Cabe  recordar, además, que frente a la interpretación de la  ley procesal, el  artículo 11 del Código General del Proceso prevé  que «el  juez deberá tener en cuenta que el objeto de los  procedimientos es la efectividad de los derechos reconocidos por la  ley sustancial»,  y que las posibles dudas que surjan «deberán  aclararse mediante la aplicación de los principios  constitucionales y generales del derecho procesal garantizando en  todo caso el debido proceso, el derecho de defensa, la igualdad de  las partes y los demás derechos constitucionales  fundamentales».  

En  este orden, procede la concesión del amparo, comoquiera que  con la  actuación censurada, el accionado incurrió en «vía  de hecho»  por defectos sustantivo, procedimental, desconocimiento del  precedente y por violación directa de la Constitución,  en tanto: (i)  se rigió bajo un contenido normativo que está en  discordancia con los presupuestos del caso, al no aplicar  adecuadamente las normas que regulan la obligación alimentaria  para menores de edad; (ii)  actuó al margen del procedimiento al no revisar la  procedibilidad de la transacción, en terminar el proceso y  levantar cautelas sin exigir garantía al cumplimiento de los  alimentos que se seguían causando; (iii)  para  la motivación del fallo no tuvo en cuenta los pronunciamientos  constitucional y de esta Corte acerca de la prevalencia del interés  superior del menor; y (iv),  ciertamente, como acaba de verse, afectó las prerrogativas  superiores de la niñez contenidos en los cánones 29 y  44 de la Carta Política.  

4.          Conclusión  

Por  lo discurrido, se revocará la decisión de primer grado  que avaló la actuación del accionado, y en su lugar se  concederá el auxilio implorado. Por tanto, se invalidarán  los autos del 17 de noviembre de 2021 y 23 de febrero de 2022, que  resolvieron acerca de la transacción presentada por las  partes, y se ordenará al juez cognoscente que vuelva a  pronunciarse, pero esta vez sin desconocer la intervención del  Defensor de Familia y con observancia en los razonamientos planteados  en esta providencia, de manera que corrija los desafueros explicados  en esta instancia.  

DECISIÓN  

En  mérito de lo expuesto, la Corte Suprema de Justicia, en Sala  de Casación Civil, administrando justicia en nombre de la  República de Colombia y por autoridad de la ley, REVOCA  la  sentencia impugnada.  
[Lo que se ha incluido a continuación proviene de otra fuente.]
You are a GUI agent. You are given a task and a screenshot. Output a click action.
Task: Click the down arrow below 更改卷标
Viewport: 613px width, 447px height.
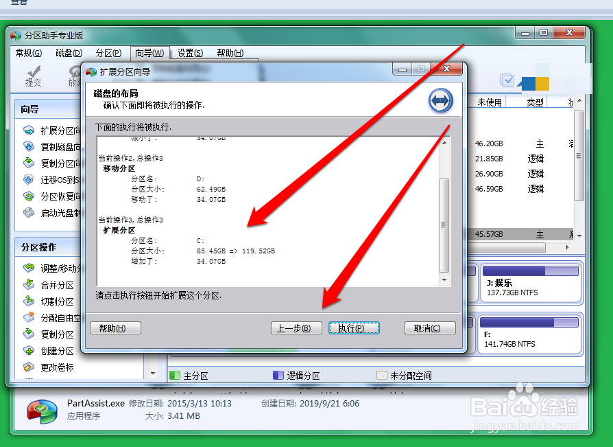tap(153, 373)
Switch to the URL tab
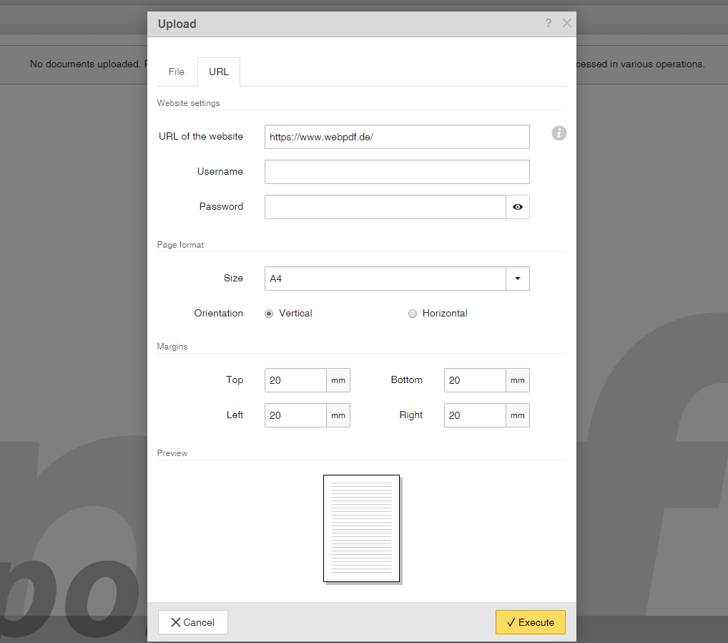Screen dimensions: 728x643 pos(218,72)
En  su lugar, conforme a lo explicado en precedencia, CONCEDE  la  tutela a los derechos fundamentales al debido proceso y demás  fundamentales de los niños, invocados por el Defensor de  Familia del ICBF.  
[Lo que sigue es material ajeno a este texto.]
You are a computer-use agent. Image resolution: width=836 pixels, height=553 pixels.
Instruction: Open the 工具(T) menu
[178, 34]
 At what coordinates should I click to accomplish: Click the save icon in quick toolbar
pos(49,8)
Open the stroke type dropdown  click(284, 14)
En  consecuencia, SE  DEJA sin valor ni efecto  los proferidos dentro del ejecutivo de alimentos n° 2020-00000 el  17 de noviembre de 2021 y 23 de febrero de 2022, y SE  ORDENA al  titular del Juzgado “00” de Familia de “X”,  que en un término no mayor a cuarenta y ocho (48) horas,  contado a partir de la notificación del presente fallo,  proceda a renovar la actuación invalidada mediante un  pronunciamiento que atienda lo observado en esta instancia.  
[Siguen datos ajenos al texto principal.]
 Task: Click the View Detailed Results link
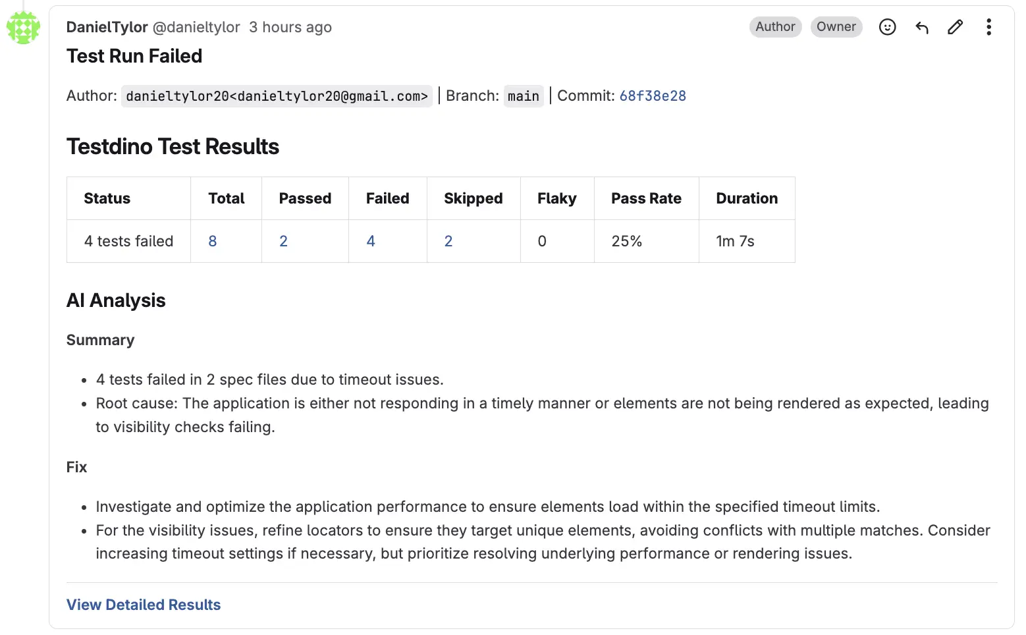[143, 604]
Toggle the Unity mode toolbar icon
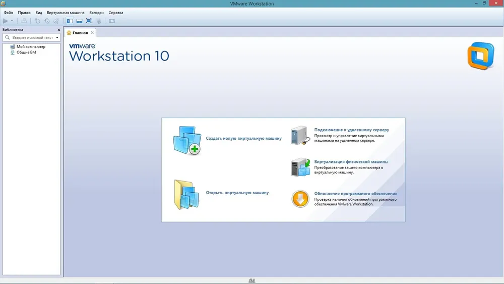This screenshot has height=284, width=504. (99, 21)
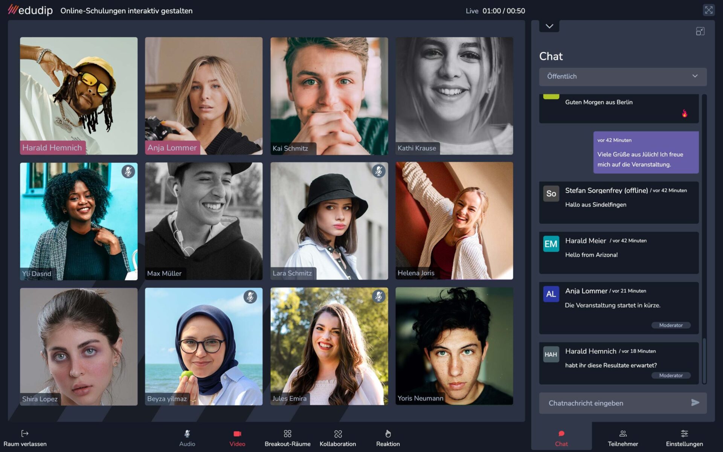
Task: Click the fullscreen icon at top right
Action: tap(708, 10)
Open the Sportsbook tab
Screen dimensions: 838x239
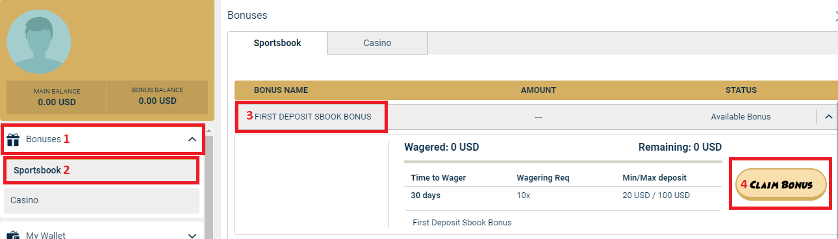(x=277, y=43)
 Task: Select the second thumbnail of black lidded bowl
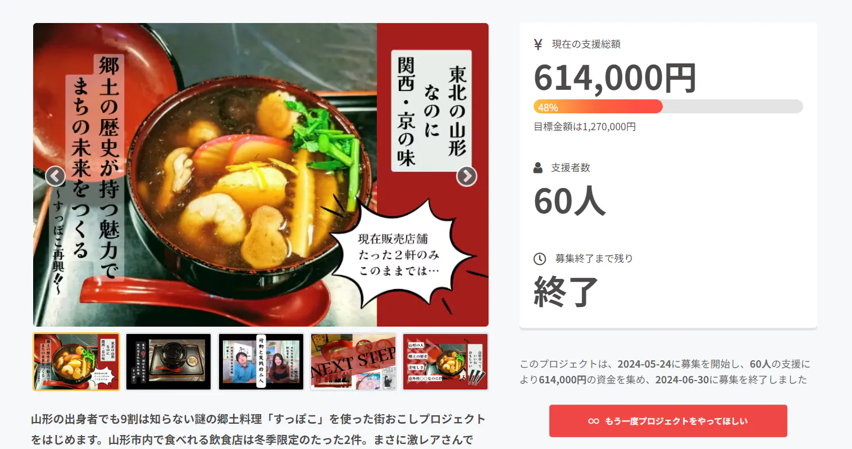click(x=168, y=361)
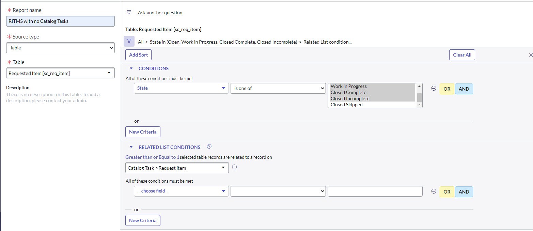
Task: Open the 'is one of' operator dropdown
Action: [x=278, y=88]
Comuníquese  lo resuelto a las partes y al a-quo  por un medio expedito, y en oportunidad remítase el expediente  a la Corte Constitucional para su eventual revisión.  

HILDA  GONZÁLEZ NEIRA  

ÁLVARO  FERNANDO GARCÍA RESTREPO  

MARTHA  PATRICIA GUZMÁN ÁLVAREZ  

(Ausencia  Justificada)  

AROLDO  WILSON QUIROZ MONSALVO  

LUIS  ALONSO RICO PUERTA  

OCTAVIO  AUGUSTO TEJEIRO DUQUE  

FRANCISCO  TERNERA BARRIOS  

1          Acuerdo No. 034 de 16 de diciembre de 2020, CSJ – Sala de Casación          Civil.